How to Make Your Own Vegan Omelettes!

vegan omelette

Omelettes are a pretty popular lunch, and with a few tweaks, it’s easy to make your own. Surprisingly, it’s chickpea flour (also in catering size) that is the usual ingredient of choice.

This omelette recipe (School Night Vegan) uses a blend of rice flour and potato starch (or use cornstarch if you can’t find it). The ‘eggy smell and flavour’ comes from kala namak (Indian black salt). Add optional vegan grated cheese.

Before cooking, read our post on food safety for people and pets. Just bin allium scraps (onion, garlic, chives, shallots, leeks) as like tomato/rhubarb/citrus, acids could harm compost creatures.

A Tofu-Free Omelette Recipe!

tofu-free vegan omelette

This Tofu-Free Omelette (ElaVegan) replaces chickpea flour with red lentils (ground in a coffee machine) and tapioca flour to mix with black salt and spices. Add the dry mix to water, to make your omelette batter.

Vegan Frittata Recipe (try some tofu!)

This vegan frittata (The Simple Veganista) is super-simple to make. The tofu base is added to lots of fresh produce, a wonderful way to use up leftover veggies.

Recipe for a Vegan Spanish Omelette!

vegan Spanish omelette

If you’re feeling a bit more ambitious, try this Spanish omelette (School Night Vegan). It’s made with potatoes and potatoes and tofu (organic Tofoo is made in Yorkshire) for a buttery-tasting omelette.

Why Would Anyone Eat ‘Vegan Eggs?’

chicks Betsy Siber

Betsy Siber

It’s unrealistic to suggest that everyone is going to be suddenly vegan. But if you do eat eggs, consider plant-based alternatives at least for some of the time. Or at least choose certified organic free-range eggs.

Commercial farming tends to rush when sexing chicks, so sometimes they get mixed up. This is what happened when one woman bought three duck eggs (presumed unfertilised) from Waitrose. But they hatched (thankfully she knew what she was doing). She named them Beep, Peep & Meep!

Learn to cook your own meals is peaceful politics in action, so you are no longer slave to supermarket ready-meals, packed with processed battery-farmed eggs. You only need to master a few recipes, and you’re away!

Millions of eggs are eaten daily across England.

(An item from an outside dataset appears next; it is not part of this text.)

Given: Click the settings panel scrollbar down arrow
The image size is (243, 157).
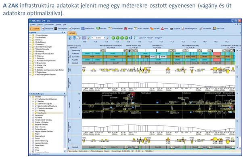Looking at the screenshot, I should 65,151.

And although most people who eat eggs prefer free-range, there is still a huge market for battery-farmed eggs (especially in processed foods) along with cage-free eggs (this means around a mug coaster worth extra space for a poor hen, who is debeaked to stop her pecking other hens out of frustration).

Recently, one RSPCA-assured egg farm that supplies to Tesco & M & S found ‘free-range hens’ with no access to outdoor space and one hen even found hanging upside down, trying to escape a faulty piece of equipment.

No doubt the supermarkets were also appalled. But this is good reason (if you eat eggs) to always find certified free-range eggs from farm shops and local farmers.

Certified organic eggs are even better because as well as having access to outdoor space, hens have a bigger area of space (at a younger age) and are only given antibiotics on welfare grounds, as medicine for illness.

Obviously eggs are a major food allergen. But most people who don’t eat eggs, is due to being vegan. A lot of the egg industry kills baby chicks at birth, as they are of no financial worth (they are gassed or literally thrown into grinders). And older egg-laying hens are also often killed, even in the free-range industry.

Such practices are gradually being phased out in Germany, but not yet in the UK. Again, this is less likely to happen if you buy eggs from a local free-range farmer.